We are currently using NFS over TCP for news purposes. Is that a bad thing?
Not necessarly. Do you have a reason for needed tcp such as your are doing long haul networking?
However there are a lot of things that can go wrong with tcp that can't with udp (there are lots of very broken tcp implementations in this world: not ours of course:-) I would sugest disabling tcp and see what happens. If things stay the same or get better just leave it that way. If not you had tcp turned on for a reason.
We currently run with NFS v2/UDP on our NetApp. The change from v3 to v2 resulted in a noticeable decrease in expiry time for us.
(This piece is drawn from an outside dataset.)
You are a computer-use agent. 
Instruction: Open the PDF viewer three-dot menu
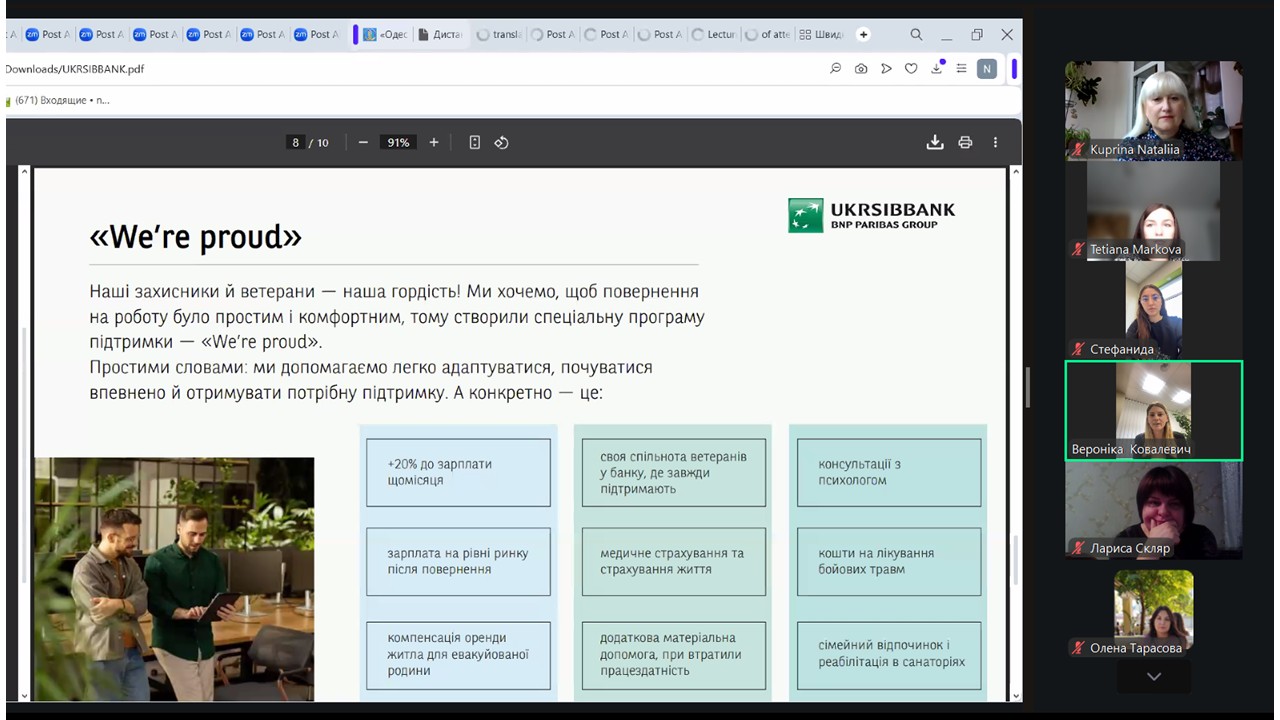(x=995, y=142)
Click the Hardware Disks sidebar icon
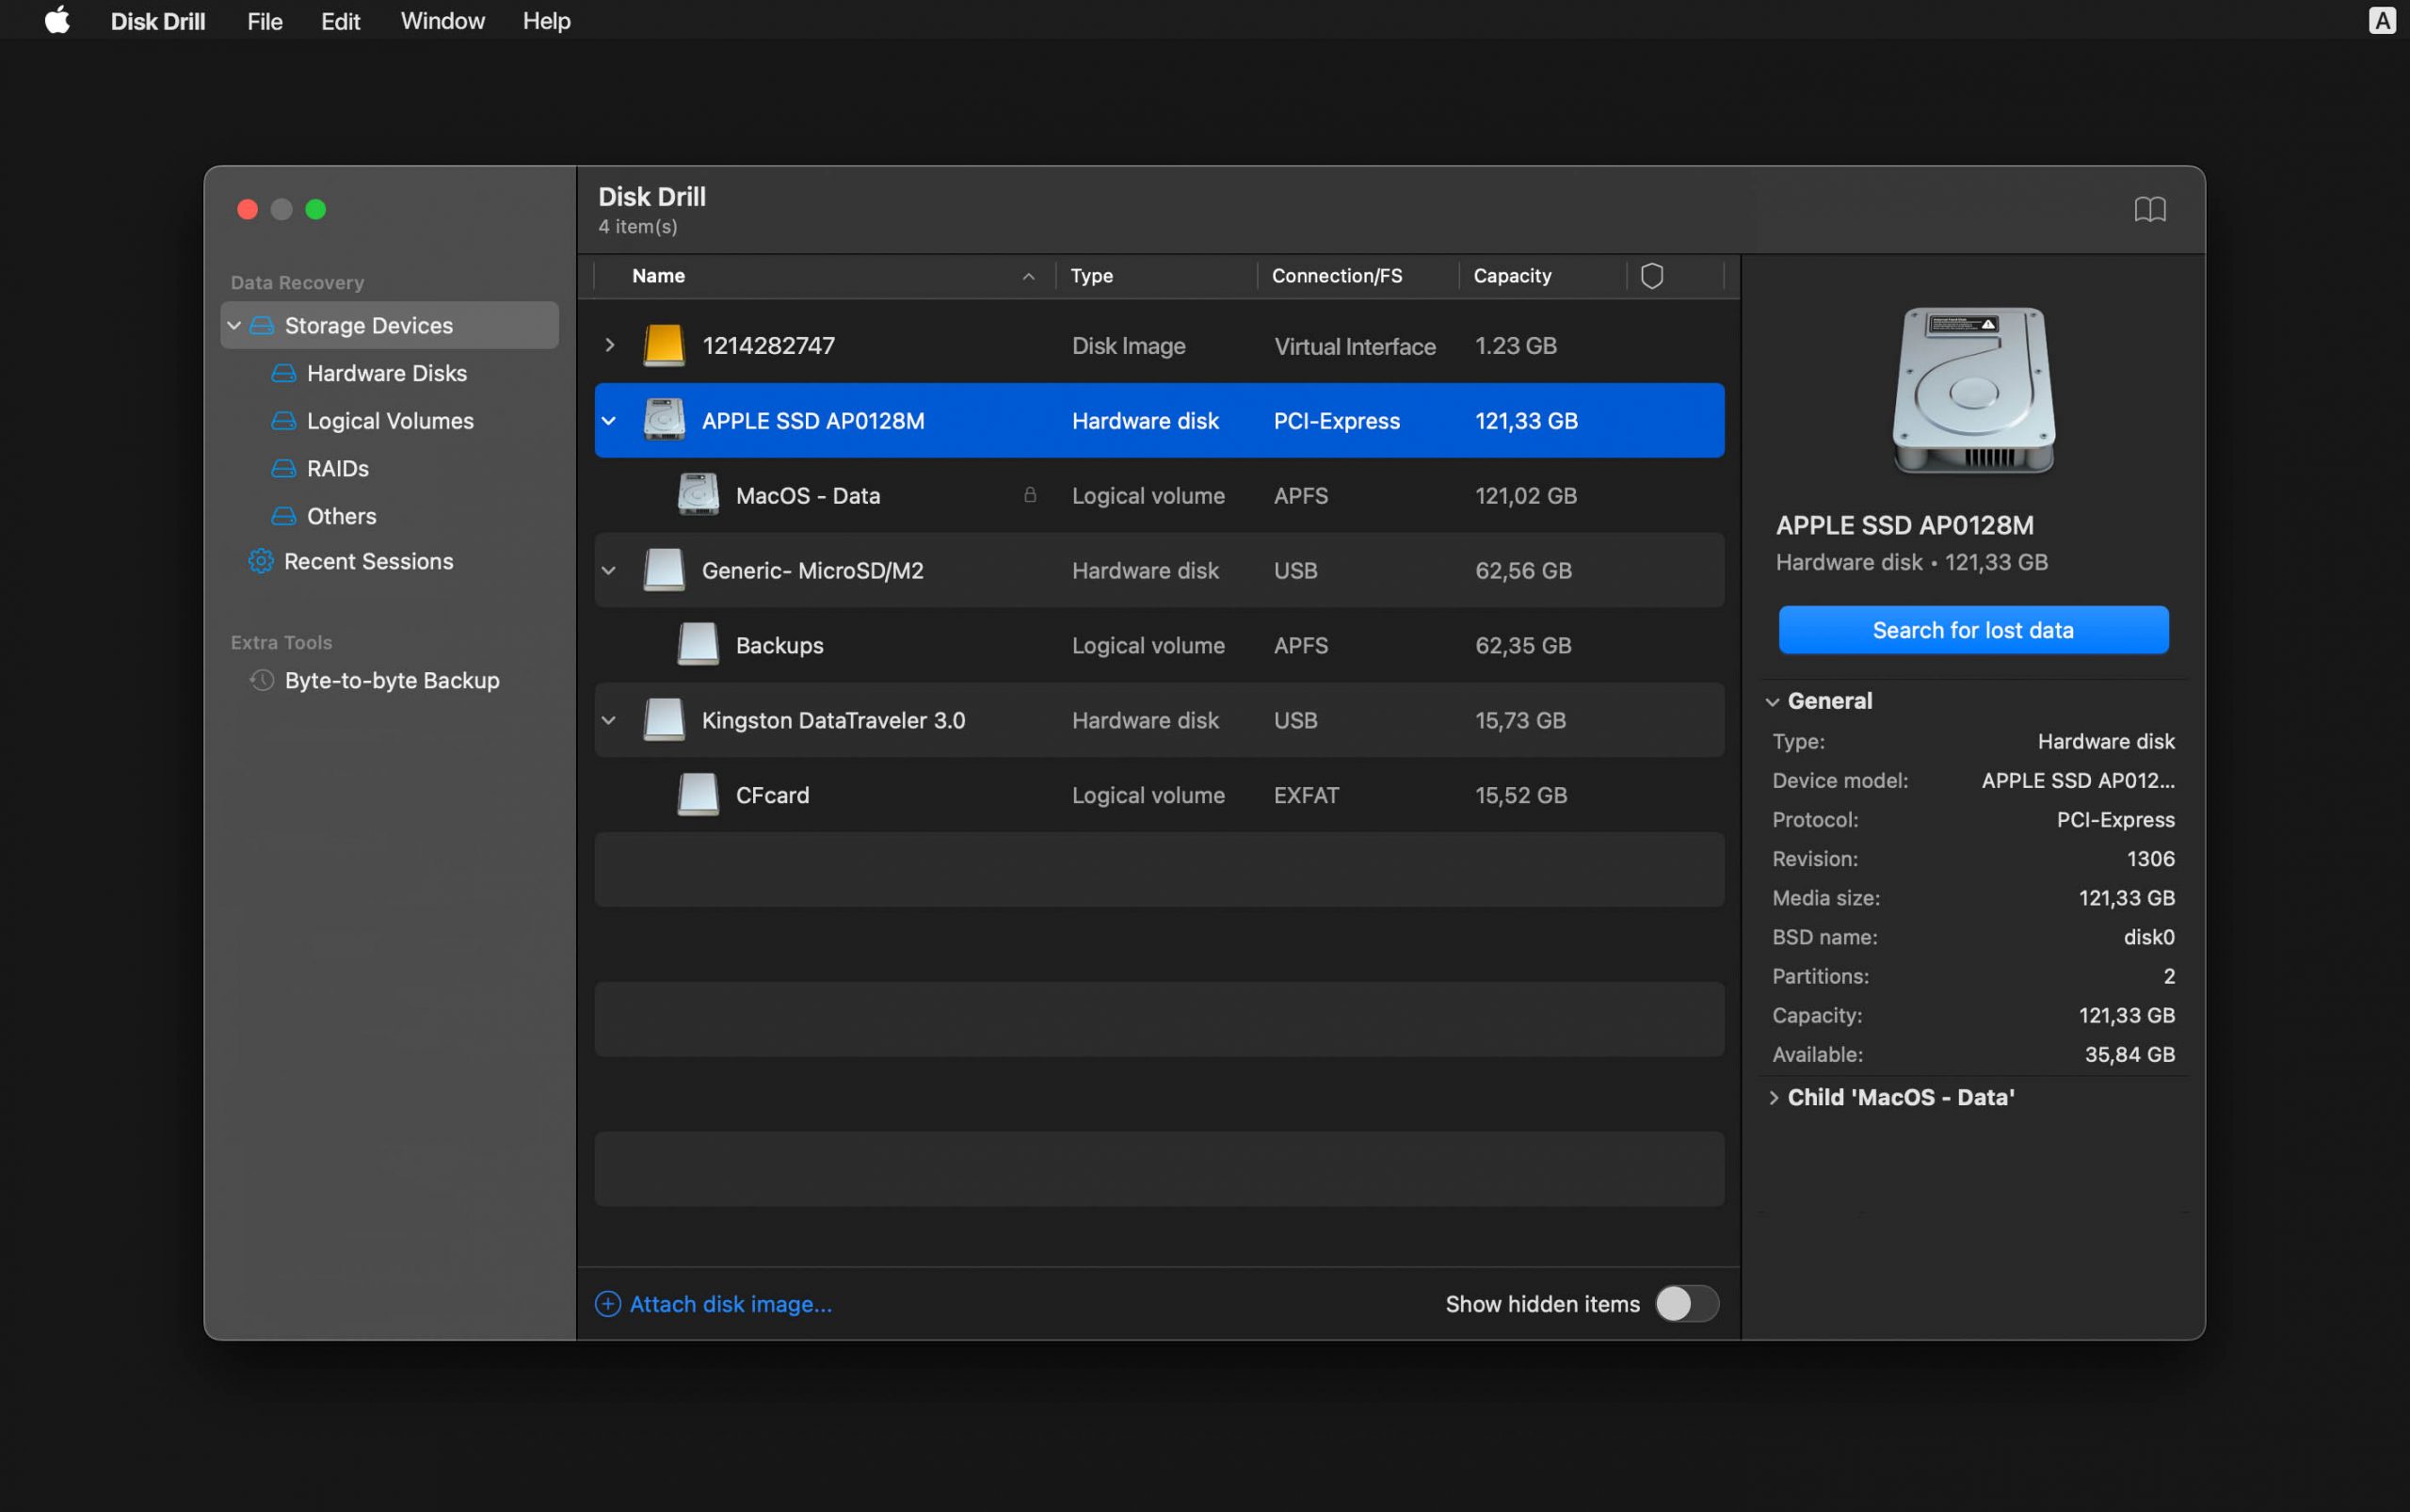The image size is (2410, 1512). click(x=282, y=371)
The disadvantage of NFS v2 is that you won't be able to get number of inodes (files) via NFS. I like the suggestion from Guy Harris to deal with this: Use two mount points for the NetApp file system - one NFSv2 for the main News spool, and one NFSv3 to be able to check inodes, selected by suitable mount options on client.
Steinar Haug, Nethelp consulting, sthaug@nethelp.no
+--- In our lifetime, sthaug@nethelp.no wrote: | | We currently run with NFS v2/UDP on our NetApp. The change from v3 to v2 | resulted in a noticeable decrease in expiry time for us. | | The disadvantage of NFS v2 is that you won't be able to get number of | inodes (files) via NFS. I like the suggestion from Guy Harris to deal with | this: Use two mount points for the NetApp file system - one NFSv2 for the | main News spool, and one NFSv3 to be able to check inodes, selected by | suitable mount options on client.
When running v3, the main drawback (in news service) was the READDIR+ vs READDIR performance. When you hit a group like misc.jobs.offered and have a 3 week expire time, that client will sit there for a while waiting for the op to complete. We stuck with v2 and udp over a backend network.
I never did try the suggestion from Guy. I would imagine it works as advertised.